原文：Plaban Nayak Build a Reliable RAG Agent using LangGraph

Build reliable RAG agents with LangGraph

RAG Agent Workflow

introduce

Here, we'll build a reliable RAG agent using LangGraph, Groq-Llama-3, and Chroma. We'll combine the following concepts to build a RAG agent.

Adaptive RAG (paper). We have implemented the concept described in this article by building a router that routes questions to different retrieval methods.
Correction RAG (Paper**). We have implemented the concept described in this article by developing a fallback mechanism to continue if the retrieved context is not relevant to the question being asked.
Self RAG (Paper**).

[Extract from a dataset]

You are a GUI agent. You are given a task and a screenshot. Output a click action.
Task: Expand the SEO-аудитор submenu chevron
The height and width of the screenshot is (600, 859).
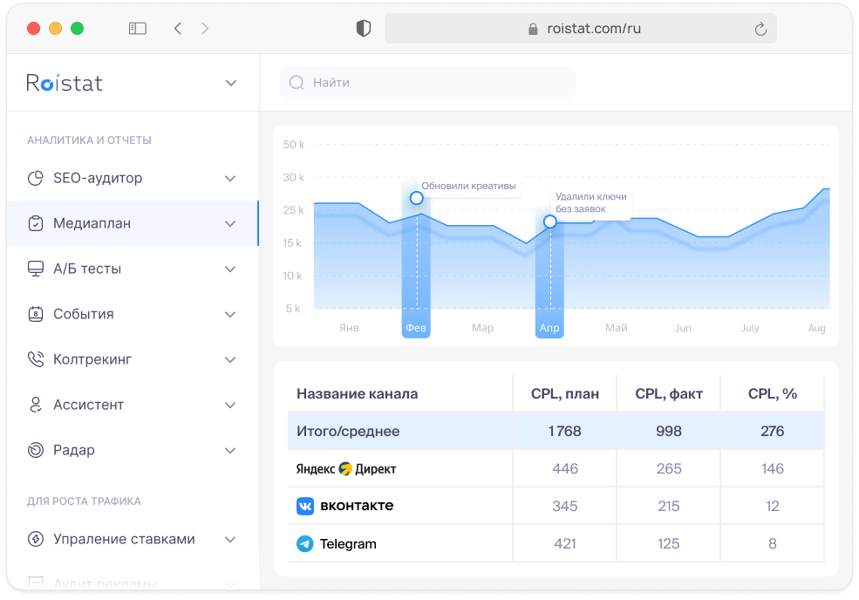230,178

We have implemented the concept described in this article by developing an illusion scorer, i.e., correcting those answers that produce hallucinations or do not answer the question asked.

What is a proxy?

The basic concept behind the agent involves using a language model to select a series of actions. In the chain, this sequence is hardcoded in code. Instead, the agent utilizes the language model as the inference engine to decide which actions to take and the order in which they should be taken.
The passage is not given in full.